>>>

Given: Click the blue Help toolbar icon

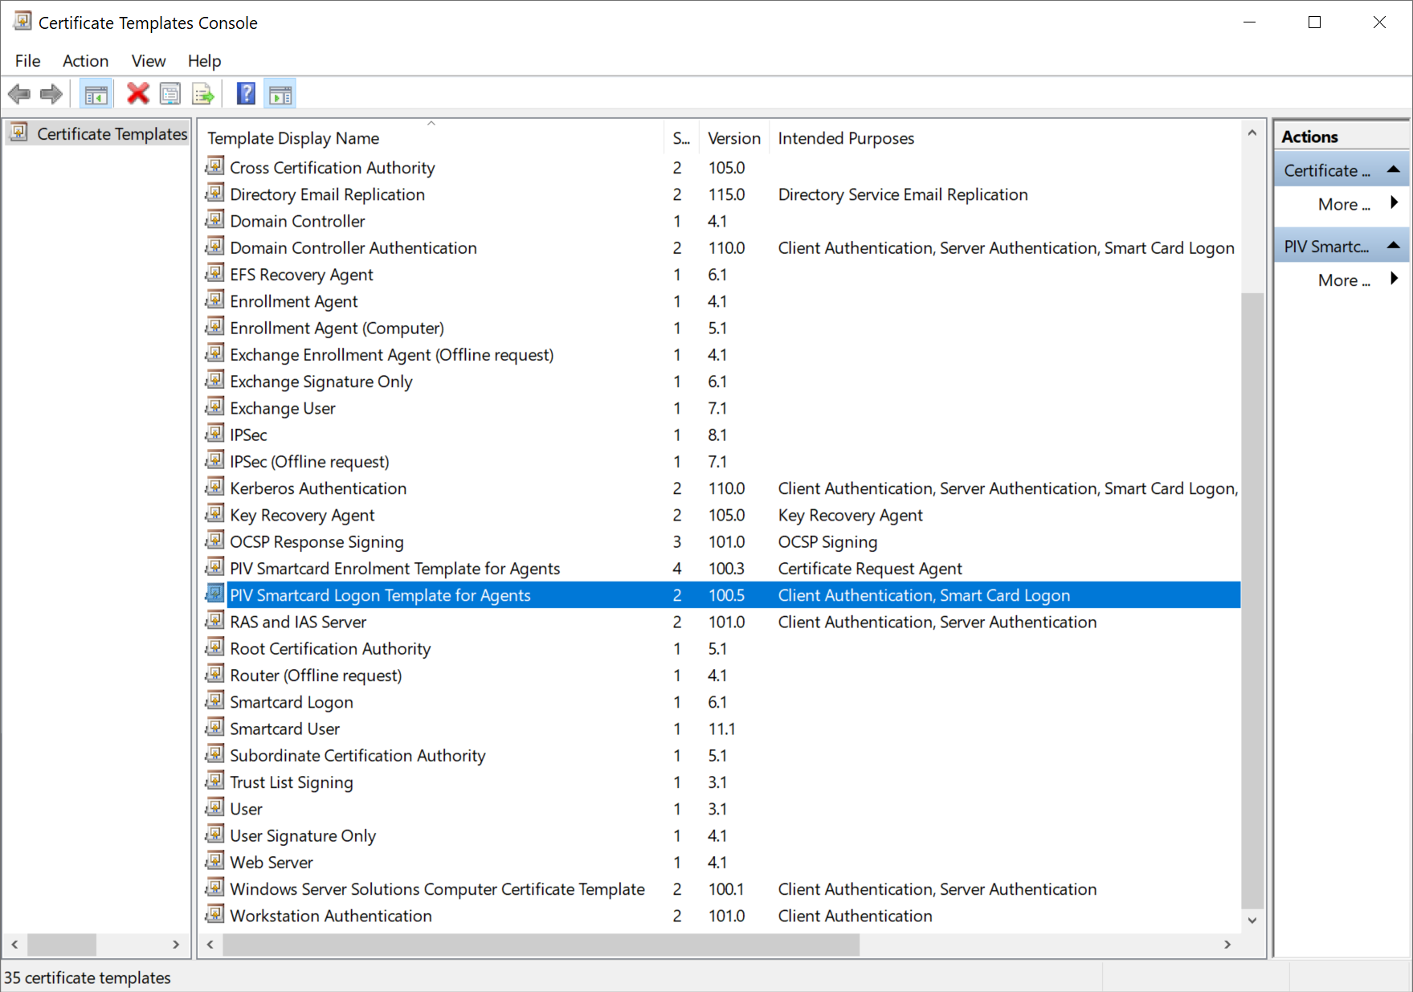Looking at the screenshot, I should (x=246, y=94).
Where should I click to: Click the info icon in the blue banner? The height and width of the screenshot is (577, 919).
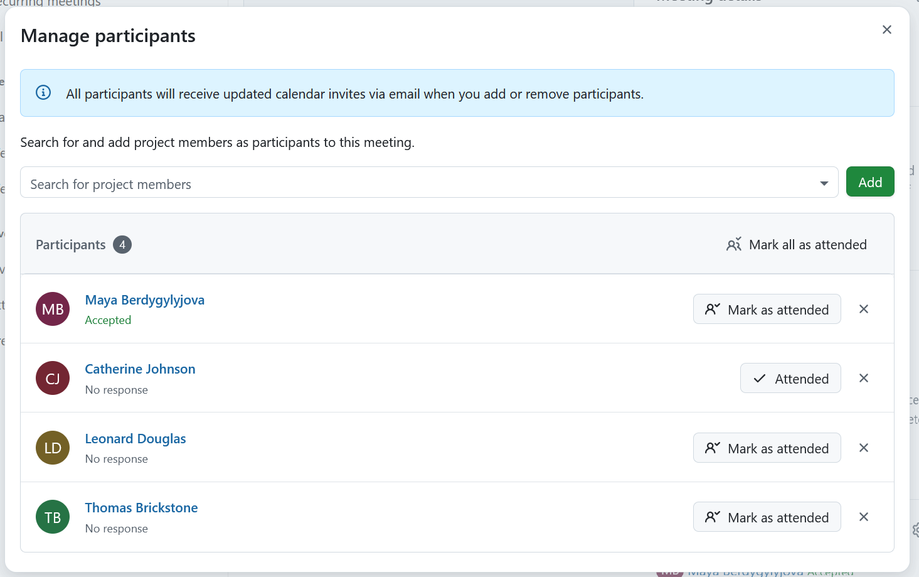pos(43,93)
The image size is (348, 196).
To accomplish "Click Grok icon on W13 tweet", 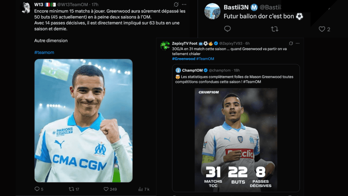I will point(176,4).
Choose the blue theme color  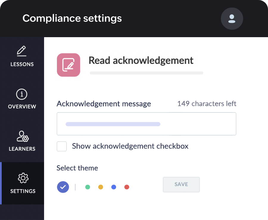[x=113, y=187]
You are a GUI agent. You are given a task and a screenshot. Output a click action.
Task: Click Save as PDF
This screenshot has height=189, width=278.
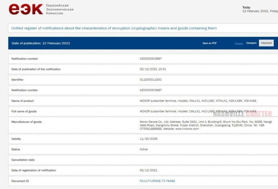[x=210, y=43]
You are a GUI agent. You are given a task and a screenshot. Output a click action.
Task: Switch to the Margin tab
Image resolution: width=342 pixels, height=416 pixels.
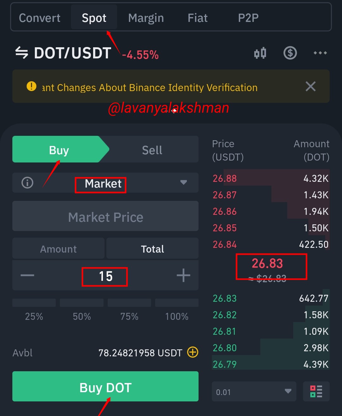[x=146, y=18]
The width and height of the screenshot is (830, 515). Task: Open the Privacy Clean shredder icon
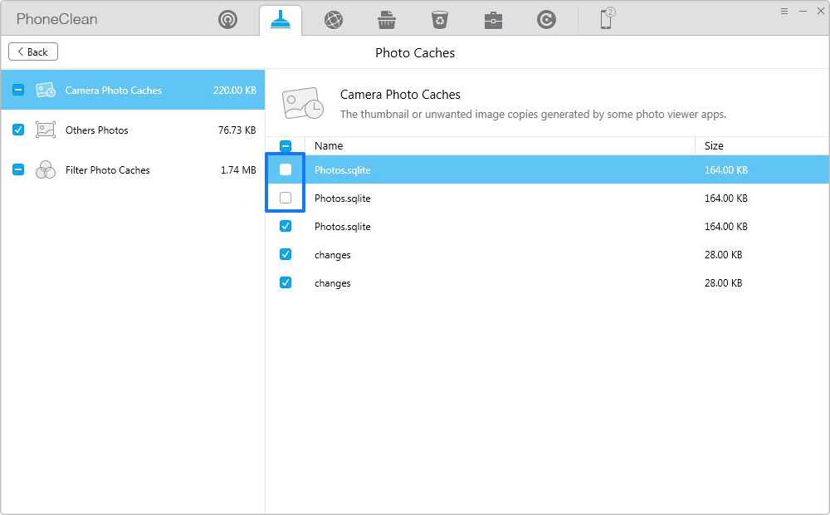coord(386,20)

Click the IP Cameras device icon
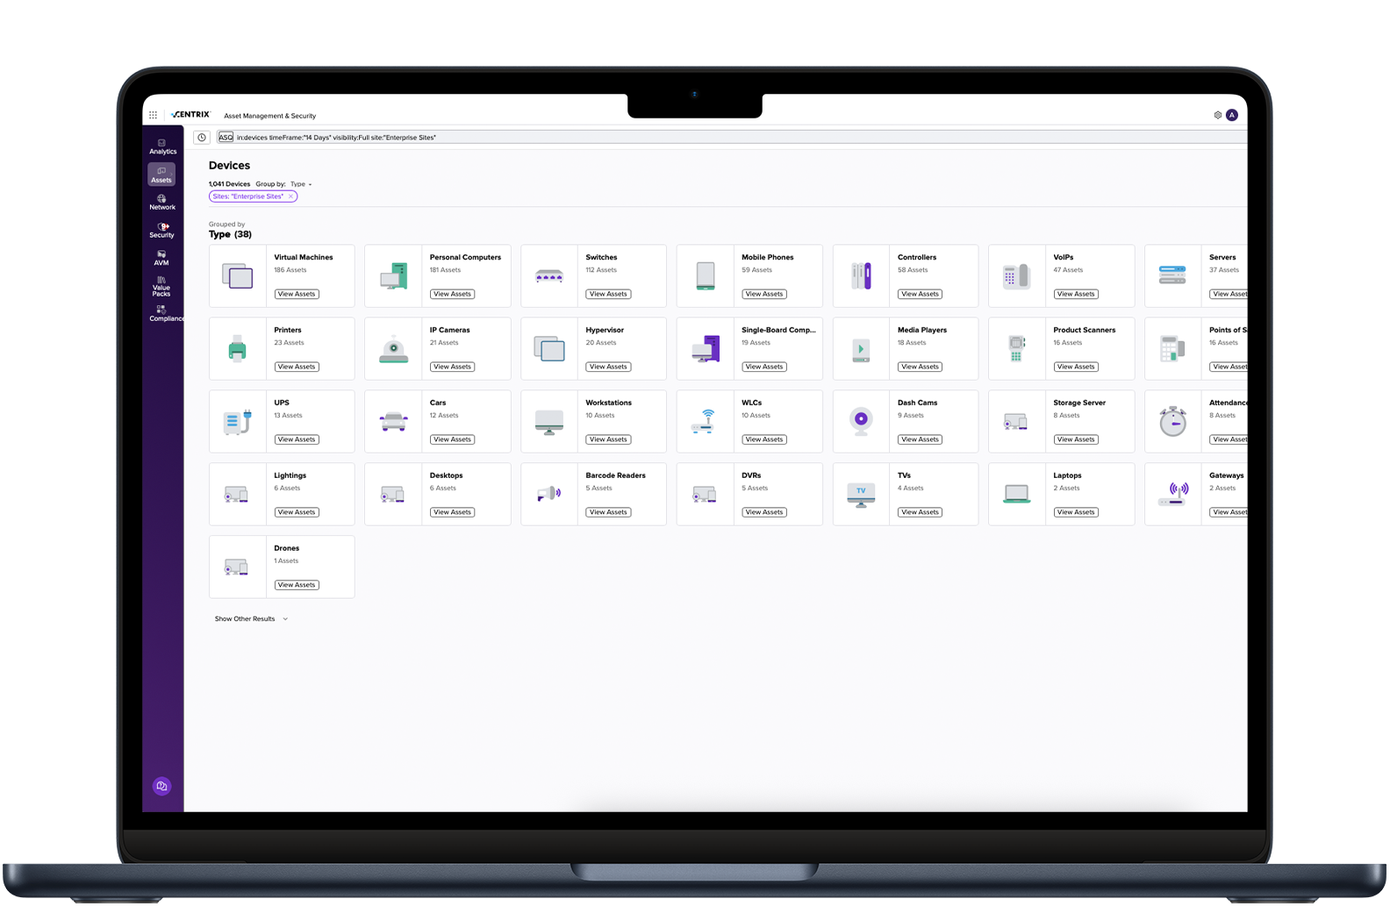[393, 349]
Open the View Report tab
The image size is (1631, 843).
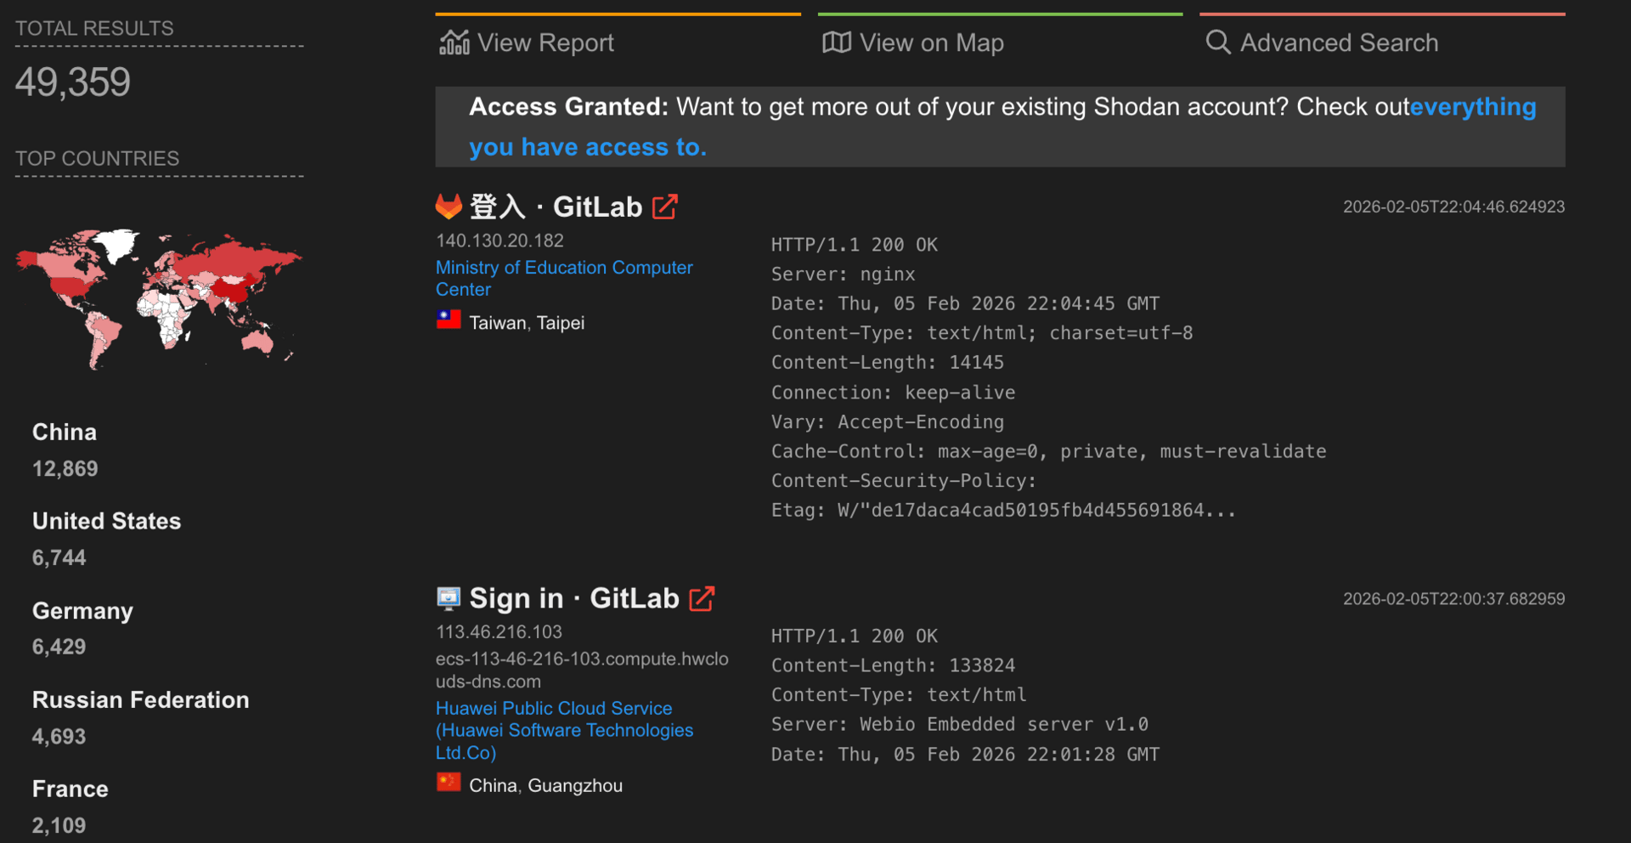coord(545,42)
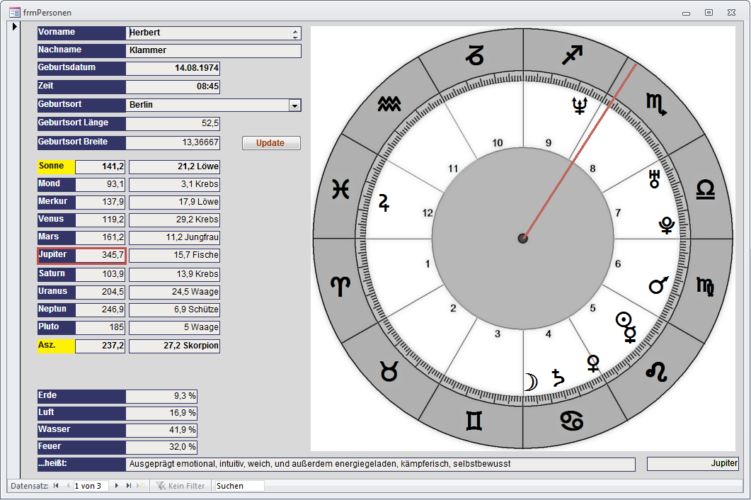The height and width of the screenshot is (500, 751).
Task: Click into the Suchen search box
Action: tap(239, 486)
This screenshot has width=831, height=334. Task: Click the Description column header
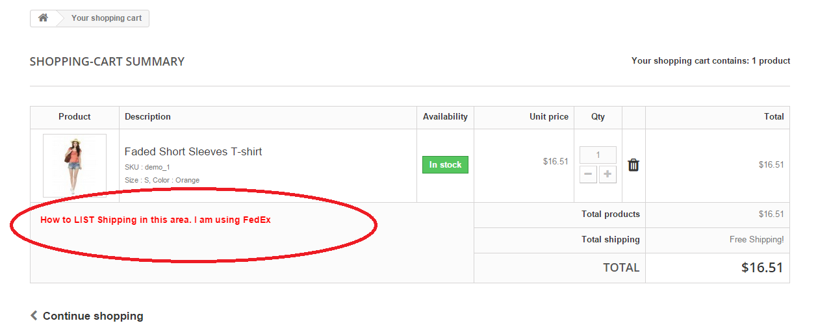point(147,117)
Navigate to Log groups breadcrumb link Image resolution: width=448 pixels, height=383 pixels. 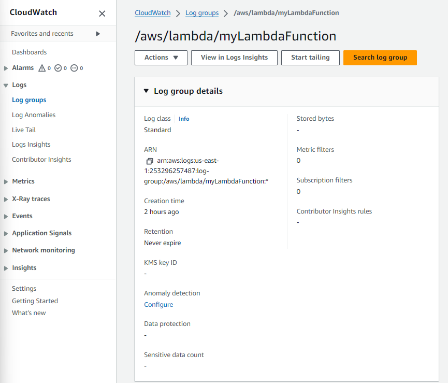[201, 12]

<<<

# PROBLEM REQUIREMENTS
Reproduce the listing above only between the lines holding "Image resolution: width=342" and "Open the View Report tab", inclusive. Every line must match exactly, and pictures are dropped.

# PROBLEM SOLUTION
Image resolution: width=342 pixels, height=416 pixels.
[x=146, y=18]
The width and height of the screenshot is (830, 515). Task: Open the Privacy Clean shredder icon
coord(386,20)

Click the IP Cameras device icon
[393, 349]
Open the View Report tab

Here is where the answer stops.